Count the lines in the listing below that contain the string "screenshot", matching case exactly. Reply with the number alone.
---------------
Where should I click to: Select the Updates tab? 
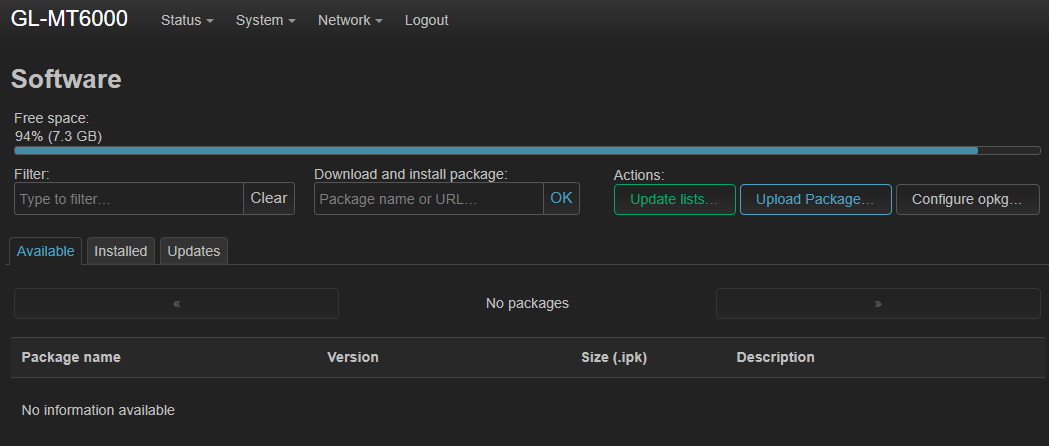pyautogui.click(x=194, y=251)
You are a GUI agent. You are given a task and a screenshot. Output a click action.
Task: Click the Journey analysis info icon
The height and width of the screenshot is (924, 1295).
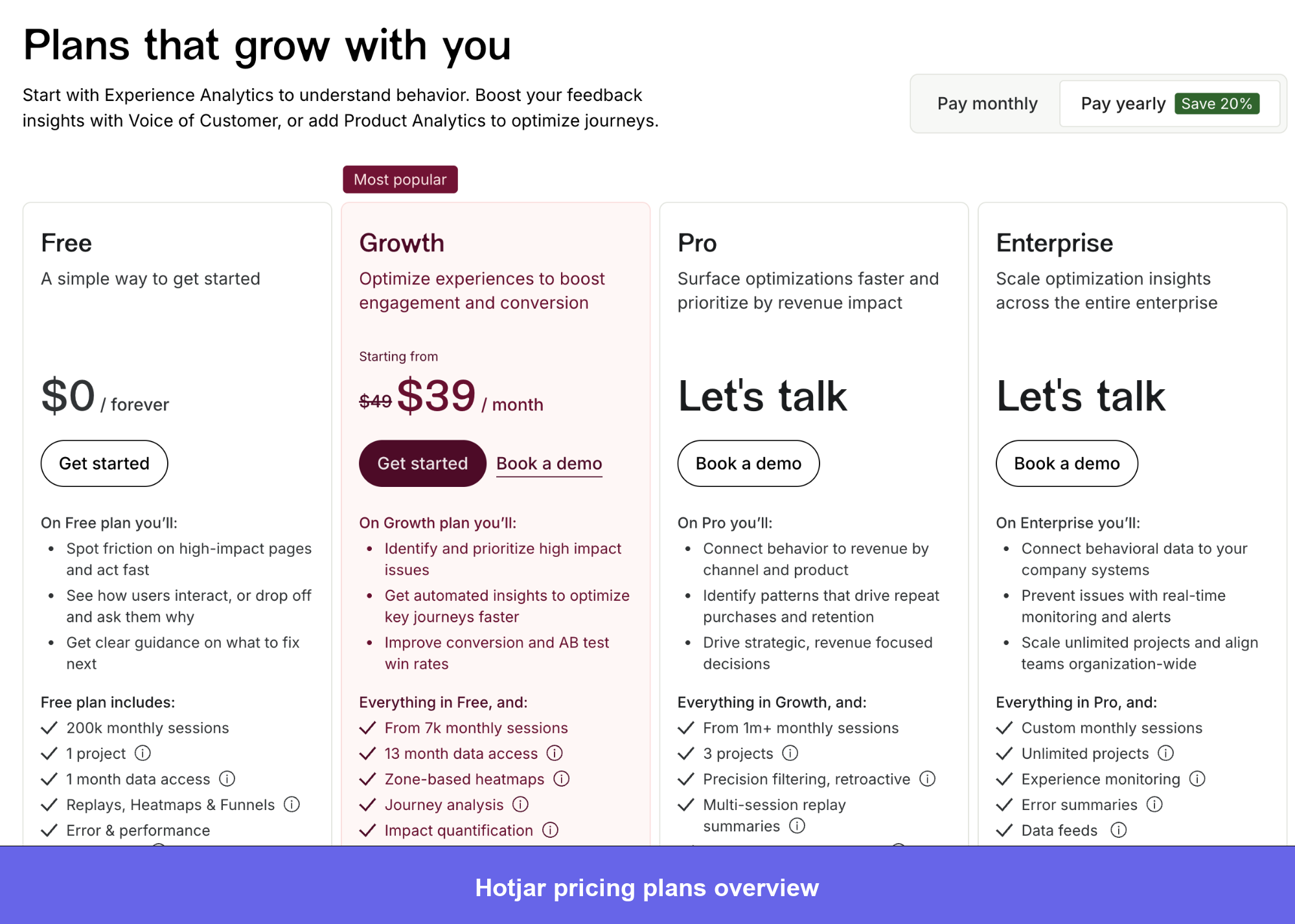pos(520,804)
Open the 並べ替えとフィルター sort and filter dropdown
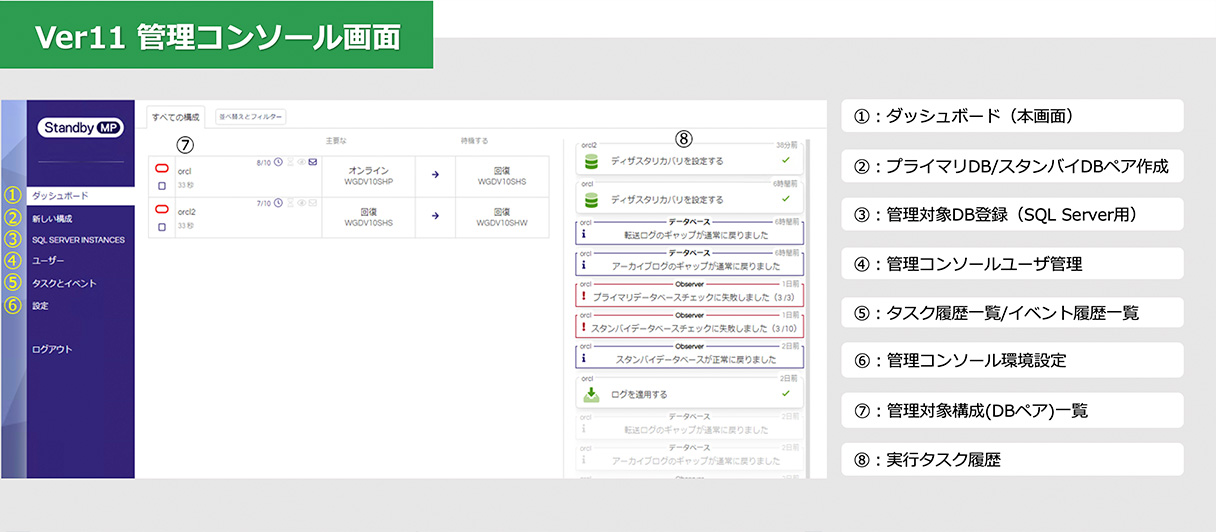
---------------
| The output |
2